Faculty union contract negotiations at stand still

With negotiations stalled, approximately two-thirds of all Portland State instructors are currently working without a contract. The debate surrounding the delay centers on wages, a lot of “lip service” and little yielding from either the faculty or the administration.


Wages for Portland State professors are in the lowest 10 percent in the nation. Additionally, there was a statewide wage freeze that started in January 2003. The freeze was lifted in July of this year.


The administration’s current offer as of Sept. 30, according to the PSU-AAUP web site, would supply faculty with the salary equivalent of two years ago, next year, and would not satisfy faculty needs.


“Obviously we need more money,” said Clive Knights, a faculty senator who works in the architecture department and also sits on the union’s grievance committee. General anger is growing among union members, he claimed. “Something has to be done.”


The last contract, formally known as the Collective Bargaining Agreement, expired Aug. 31, 2005. A one-month extension has run out and no further extension has been sought.


“It is my fervent hope and desire that we can reach an agreement,” said Sy Adler, a faculty member in the Urban Studies and Planning department and president of the local union. He maintains that he is “cautiously optimistic.”


The union, the Portland State chapter of the American Association of University Professors, represents fixed-tenure and tenure-track faculty as well as academic professionals. These half-time and above fixed-term employees constitute over 1,000 people at Portland State and span all departments. Academic advisers, library employees and others are also represented.

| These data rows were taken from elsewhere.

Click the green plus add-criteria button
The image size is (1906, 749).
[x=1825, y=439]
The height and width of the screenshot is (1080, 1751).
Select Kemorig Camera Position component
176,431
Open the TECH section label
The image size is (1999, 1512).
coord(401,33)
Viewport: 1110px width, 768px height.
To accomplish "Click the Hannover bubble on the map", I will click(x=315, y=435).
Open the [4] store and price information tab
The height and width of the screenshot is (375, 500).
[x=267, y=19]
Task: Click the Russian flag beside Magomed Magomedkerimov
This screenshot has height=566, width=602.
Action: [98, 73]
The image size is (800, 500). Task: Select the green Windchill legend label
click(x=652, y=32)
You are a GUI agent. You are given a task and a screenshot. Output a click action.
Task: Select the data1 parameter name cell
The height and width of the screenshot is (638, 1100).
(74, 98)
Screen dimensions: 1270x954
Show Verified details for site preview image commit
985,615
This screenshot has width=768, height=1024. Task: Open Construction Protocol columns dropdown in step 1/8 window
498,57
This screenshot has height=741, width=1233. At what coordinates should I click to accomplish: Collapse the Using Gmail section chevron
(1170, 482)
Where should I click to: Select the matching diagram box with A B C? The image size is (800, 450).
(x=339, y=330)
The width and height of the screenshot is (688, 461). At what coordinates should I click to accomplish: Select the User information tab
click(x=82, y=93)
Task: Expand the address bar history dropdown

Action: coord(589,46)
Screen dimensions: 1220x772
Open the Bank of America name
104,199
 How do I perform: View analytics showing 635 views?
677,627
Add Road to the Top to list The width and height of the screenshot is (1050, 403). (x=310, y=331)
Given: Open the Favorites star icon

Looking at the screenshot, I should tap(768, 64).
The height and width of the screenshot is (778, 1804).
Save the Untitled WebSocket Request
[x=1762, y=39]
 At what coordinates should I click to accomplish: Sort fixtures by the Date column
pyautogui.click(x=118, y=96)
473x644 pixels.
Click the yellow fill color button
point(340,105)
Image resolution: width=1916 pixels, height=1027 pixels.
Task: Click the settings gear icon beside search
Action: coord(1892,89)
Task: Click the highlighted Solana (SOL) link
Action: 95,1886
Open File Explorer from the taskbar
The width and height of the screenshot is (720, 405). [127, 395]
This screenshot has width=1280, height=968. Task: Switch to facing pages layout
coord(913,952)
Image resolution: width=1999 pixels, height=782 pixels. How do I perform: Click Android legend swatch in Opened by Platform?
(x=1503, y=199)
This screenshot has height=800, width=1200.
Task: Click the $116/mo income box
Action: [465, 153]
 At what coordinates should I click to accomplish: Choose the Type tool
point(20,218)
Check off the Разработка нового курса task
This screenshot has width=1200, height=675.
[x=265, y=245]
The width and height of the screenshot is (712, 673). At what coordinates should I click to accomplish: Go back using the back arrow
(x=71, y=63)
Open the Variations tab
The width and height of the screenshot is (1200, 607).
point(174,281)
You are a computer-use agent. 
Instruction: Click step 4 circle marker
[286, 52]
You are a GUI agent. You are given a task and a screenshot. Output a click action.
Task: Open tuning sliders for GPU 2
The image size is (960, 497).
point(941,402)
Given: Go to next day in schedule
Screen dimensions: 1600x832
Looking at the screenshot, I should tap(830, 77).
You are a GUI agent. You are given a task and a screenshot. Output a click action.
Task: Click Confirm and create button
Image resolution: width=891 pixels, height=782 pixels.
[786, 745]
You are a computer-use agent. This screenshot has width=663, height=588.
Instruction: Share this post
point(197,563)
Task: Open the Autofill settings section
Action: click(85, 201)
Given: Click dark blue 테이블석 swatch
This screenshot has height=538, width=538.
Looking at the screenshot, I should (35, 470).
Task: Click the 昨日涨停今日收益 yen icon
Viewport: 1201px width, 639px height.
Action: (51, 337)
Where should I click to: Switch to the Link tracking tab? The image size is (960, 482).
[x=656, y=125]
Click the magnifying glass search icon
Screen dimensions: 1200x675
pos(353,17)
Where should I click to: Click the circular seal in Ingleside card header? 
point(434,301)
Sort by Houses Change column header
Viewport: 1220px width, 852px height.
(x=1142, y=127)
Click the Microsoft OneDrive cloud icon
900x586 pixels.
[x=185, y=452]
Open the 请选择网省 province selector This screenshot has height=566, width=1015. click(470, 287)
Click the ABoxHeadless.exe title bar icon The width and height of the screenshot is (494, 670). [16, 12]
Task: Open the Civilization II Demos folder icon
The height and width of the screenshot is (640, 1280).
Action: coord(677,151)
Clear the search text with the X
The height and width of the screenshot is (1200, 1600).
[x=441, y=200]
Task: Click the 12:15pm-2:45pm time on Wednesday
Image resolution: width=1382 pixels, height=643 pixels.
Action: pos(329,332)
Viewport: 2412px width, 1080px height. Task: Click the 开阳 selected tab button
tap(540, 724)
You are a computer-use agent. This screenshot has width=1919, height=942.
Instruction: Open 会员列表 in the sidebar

Established in 1977, the PSU-AAUP is the only collective bargaining union in the Oregon University System. Though the chances are slim, a strike remains possible.

Gary Brodowicz, a faculty member in the Community Health department and former president of PSU-AAUP, is not too optimistic on faculty needs being heard.


“There’s a lot of lip service,” he said. He said he was hesitant to stand behind Portland State President Daniel Bernstine’s “mitigation” concerning faculty salaries.


A recent Faculty Senate meeting was populated by dozens of staff wearing green shirts emblazoned with “PSU Faculty Contract Campaign 2005.” Signs were held aloft with “I Can’t Afford to Stay at PSU” and “The Freeze is Over, Why No Contract?” written on them.


President Bernstine quelled the action by stating that the Senate meeting was not an appropriate forum for contract negotiation.


After saying Portland State had a $3 million shortfall he called for questions. None were asked.


Roy Koch, provost and vice president for academic affairs, spoke next. He said that he was “very concerned about issues surrounding faculty salary.” Koch, who took over the provost position this year, said he was particularly concerned with expanding the university.


Koch said “freeing up resources” would ease the university’s financial troubles, among them faculty wages. He suggested a slight change in the mix of students, resident versus non-resident and graduate versus undergraduate, might be a solution.

Koch also plans to offer more online courses and classes at PCC campuses to increase student enrollment.